Facial detection is relatively easy with OpenCV now, as Jeremy pointed out. There’s a really simple example in opencv-processing
that illustrates this–
import gab.opencv.*;
import java.awt.Rectangle;
OpenCV opencv;
Rectangle[] faces;
void setup() {
opencv = new OpenCV(this, "test.jpg");
size(1080, 720);
opencv.loadCascade(OpenCV.CASCADE_FRONTALFACE);
faces = opencv.detect();
}
void draw() {
image(opencv.getInput(), 0, 0);
noFill();
stroke(0, 255, 0);
strokeWeight(3);
for (int i = 0; i < faces.length; i++) {
rect(faces[i].x, faces[i].y, faces[i].width, faces[i].height);
}
}
Facial recognition is considerably more difficult, as TFguy so eloquently describes:
… And don’t overlook the feedback you get from your Human Overlords! If you guess so poorly that they slip up and give you the correct answer, then you immediately know that you have another sample image! You won’t make that mistake again, will you? Can you also use that feedback to realize what the mistake you made actually was and then learn from it? Oh crap, that’s Machine Learning! Keep doing that and maybe one day we can overthrow our cruel Human Masters! BEEP! BOOP! ROBOT REVOLUTION!

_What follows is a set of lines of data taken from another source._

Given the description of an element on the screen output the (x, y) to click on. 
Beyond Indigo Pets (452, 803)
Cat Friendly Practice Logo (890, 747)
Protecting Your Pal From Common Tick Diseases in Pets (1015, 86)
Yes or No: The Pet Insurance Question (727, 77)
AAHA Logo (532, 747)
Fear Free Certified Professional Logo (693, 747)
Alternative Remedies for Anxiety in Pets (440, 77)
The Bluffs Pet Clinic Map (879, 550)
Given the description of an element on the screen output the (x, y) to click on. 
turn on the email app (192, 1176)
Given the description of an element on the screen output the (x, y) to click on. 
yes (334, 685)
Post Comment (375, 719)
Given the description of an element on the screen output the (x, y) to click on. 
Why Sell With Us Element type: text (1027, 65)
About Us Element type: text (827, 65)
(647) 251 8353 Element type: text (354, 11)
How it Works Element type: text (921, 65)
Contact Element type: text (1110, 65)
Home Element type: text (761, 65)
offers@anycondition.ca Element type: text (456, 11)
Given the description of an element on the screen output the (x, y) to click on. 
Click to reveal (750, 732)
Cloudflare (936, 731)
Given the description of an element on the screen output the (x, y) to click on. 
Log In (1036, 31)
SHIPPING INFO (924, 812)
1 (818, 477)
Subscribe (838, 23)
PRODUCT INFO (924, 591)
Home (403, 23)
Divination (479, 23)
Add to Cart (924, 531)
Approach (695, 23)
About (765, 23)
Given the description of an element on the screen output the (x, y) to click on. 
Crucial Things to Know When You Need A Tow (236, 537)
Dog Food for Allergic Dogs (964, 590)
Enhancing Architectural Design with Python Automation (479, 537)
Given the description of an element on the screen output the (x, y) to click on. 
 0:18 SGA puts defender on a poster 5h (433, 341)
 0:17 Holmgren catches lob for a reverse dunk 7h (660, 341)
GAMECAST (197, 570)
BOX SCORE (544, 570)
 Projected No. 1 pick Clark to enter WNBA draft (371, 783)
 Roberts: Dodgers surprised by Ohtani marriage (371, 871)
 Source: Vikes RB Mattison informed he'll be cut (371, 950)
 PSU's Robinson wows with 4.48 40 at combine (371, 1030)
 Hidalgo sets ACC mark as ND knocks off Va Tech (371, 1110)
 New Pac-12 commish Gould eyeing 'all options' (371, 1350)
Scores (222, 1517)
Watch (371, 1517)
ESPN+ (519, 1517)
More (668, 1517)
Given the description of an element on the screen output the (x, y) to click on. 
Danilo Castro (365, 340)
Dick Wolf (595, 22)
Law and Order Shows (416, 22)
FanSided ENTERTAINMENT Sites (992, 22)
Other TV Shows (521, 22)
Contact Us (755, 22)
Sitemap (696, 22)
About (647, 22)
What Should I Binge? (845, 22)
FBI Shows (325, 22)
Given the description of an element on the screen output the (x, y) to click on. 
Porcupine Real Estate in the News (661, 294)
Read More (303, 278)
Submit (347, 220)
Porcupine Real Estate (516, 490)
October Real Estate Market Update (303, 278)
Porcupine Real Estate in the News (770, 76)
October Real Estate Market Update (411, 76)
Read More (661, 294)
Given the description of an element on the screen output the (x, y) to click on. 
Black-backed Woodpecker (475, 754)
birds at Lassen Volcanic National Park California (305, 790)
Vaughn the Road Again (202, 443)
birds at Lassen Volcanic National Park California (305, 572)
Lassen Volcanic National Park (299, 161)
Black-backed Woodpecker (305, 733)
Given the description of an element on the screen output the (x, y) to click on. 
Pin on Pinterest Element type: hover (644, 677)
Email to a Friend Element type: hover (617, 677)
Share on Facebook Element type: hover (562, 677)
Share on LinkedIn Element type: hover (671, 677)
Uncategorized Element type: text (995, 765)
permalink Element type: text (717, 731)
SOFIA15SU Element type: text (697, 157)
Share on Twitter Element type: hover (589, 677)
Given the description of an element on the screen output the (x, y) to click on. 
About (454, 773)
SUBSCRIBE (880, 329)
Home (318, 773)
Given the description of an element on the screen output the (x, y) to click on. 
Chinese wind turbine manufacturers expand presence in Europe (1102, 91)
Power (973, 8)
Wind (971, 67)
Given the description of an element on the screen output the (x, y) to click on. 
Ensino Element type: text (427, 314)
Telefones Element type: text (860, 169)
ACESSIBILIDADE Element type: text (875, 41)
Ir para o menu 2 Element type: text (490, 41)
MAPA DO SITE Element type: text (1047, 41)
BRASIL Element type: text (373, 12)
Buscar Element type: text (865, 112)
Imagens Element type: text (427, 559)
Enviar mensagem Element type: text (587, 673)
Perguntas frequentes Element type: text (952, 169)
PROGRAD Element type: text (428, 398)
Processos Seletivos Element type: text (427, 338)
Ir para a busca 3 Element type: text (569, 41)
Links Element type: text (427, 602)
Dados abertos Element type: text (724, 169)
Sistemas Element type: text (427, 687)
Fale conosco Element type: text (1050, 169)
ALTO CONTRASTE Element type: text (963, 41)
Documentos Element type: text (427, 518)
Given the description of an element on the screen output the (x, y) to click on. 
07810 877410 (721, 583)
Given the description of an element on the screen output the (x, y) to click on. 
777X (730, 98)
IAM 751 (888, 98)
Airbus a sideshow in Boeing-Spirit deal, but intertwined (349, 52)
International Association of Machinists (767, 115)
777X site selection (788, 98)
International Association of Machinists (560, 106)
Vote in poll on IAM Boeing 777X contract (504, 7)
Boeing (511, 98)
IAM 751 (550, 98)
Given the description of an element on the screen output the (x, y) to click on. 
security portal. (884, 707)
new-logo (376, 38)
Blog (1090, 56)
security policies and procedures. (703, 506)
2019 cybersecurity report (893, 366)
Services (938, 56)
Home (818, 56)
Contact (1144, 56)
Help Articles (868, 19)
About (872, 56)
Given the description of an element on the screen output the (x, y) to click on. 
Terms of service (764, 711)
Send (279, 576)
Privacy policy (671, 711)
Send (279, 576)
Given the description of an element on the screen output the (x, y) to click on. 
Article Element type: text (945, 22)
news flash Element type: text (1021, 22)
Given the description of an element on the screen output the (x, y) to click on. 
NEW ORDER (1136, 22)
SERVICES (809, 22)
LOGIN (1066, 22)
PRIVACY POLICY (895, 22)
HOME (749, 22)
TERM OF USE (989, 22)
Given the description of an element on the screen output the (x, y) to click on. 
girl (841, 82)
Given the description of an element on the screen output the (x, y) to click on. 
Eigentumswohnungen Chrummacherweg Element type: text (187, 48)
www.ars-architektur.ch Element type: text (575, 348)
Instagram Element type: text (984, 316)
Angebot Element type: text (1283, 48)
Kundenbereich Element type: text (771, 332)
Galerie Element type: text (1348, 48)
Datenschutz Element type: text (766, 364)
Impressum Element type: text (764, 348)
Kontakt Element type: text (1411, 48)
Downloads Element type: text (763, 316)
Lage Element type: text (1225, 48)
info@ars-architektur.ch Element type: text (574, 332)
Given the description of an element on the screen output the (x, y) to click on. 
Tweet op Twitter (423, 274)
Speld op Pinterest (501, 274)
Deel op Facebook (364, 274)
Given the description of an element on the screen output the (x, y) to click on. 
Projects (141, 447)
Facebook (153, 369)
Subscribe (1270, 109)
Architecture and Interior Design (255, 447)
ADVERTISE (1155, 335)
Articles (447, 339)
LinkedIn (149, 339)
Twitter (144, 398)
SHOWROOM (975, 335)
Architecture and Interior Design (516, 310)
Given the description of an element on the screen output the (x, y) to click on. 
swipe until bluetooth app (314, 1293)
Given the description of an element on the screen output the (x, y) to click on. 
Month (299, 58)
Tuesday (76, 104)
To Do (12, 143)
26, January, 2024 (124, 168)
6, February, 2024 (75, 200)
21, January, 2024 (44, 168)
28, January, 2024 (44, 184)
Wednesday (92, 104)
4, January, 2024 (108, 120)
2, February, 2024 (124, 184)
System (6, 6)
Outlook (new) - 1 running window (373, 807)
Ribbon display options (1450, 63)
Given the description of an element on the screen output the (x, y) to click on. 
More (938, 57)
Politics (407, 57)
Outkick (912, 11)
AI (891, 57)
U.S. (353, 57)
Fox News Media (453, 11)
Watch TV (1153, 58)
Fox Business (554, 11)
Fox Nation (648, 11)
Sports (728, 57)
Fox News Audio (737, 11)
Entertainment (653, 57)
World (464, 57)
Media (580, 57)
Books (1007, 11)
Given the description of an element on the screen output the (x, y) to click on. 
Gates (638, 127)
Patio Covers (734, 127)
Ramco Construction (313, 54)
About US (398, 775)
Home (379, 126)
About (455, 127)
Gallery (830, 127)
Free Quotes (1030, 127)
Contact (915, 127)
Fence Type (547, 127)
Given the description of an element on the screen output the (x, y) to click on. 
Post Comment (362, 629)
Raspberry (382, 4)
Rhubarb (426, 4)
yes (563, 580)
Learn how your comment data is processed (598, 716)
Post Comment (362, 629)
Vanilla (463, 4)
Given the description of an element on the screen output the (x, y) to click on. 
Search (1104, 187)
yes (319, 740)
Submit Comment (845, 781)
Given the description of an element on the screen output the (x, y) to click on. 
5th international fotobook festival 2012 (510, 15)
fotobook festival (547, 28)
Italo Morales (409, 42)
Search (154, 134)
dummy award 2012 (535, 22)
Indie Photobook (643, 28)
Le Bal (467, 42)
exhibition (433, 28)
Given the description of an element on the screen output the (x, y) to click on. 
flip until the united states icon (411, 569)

The process requires differentiating what’s a “face” from what’s “not a face,” a process of its own called image segmentation, and then basically running it through a convolutional neural network that establishes a representation of all the spatial and lighting features of a face. In order to do that with a single specific face, you basically just need a crapton of examples of that one face. The catch-all solution for that process is encapsulated now in something called a generative adversarial network (GAN) which can be used as a form of semi-supervised learning; basically you have a generator network that makes up images of what it thinks whatever face should look like, and a discriminator that determines whether or not the generator’s result looks close enough to the “truth” data.
If you want a true solution that recognizes and tracks individuals across live video or something, you’re looking at training an ensemble of systems that can segment images, detect faces, classify faces, and track objects. If you want something a bit less generalizable and lower maintenance, you can create a workable solution that finds which of “X” faces some picture is closest to by:
- Running the known faces through a pretrained classifier (ImageNet, Inception, whatever but preferably something trained on faces) and taking the penultimate layer out and calling that x0, x1, x2, x3… xi for each of your i known faces. This will give you a giant vector of numbers that the network was multiplying by some weights to get the final classification, but here we just want the raw vector because we don’t care about the classification.
- Running the unknown faces through the same classifier to get y0, y1, …, yj
- For each of [y0, …, yj] find which of [x0, …, xi] is the closest by L2 norm or whatever metric you want, but probably the L2 norm.
Now you’ve “trained” a poor man’s image classifier using just a single known image for each class. It probably doesn’t work that great, and probably isn’t actually what you want. Congrats!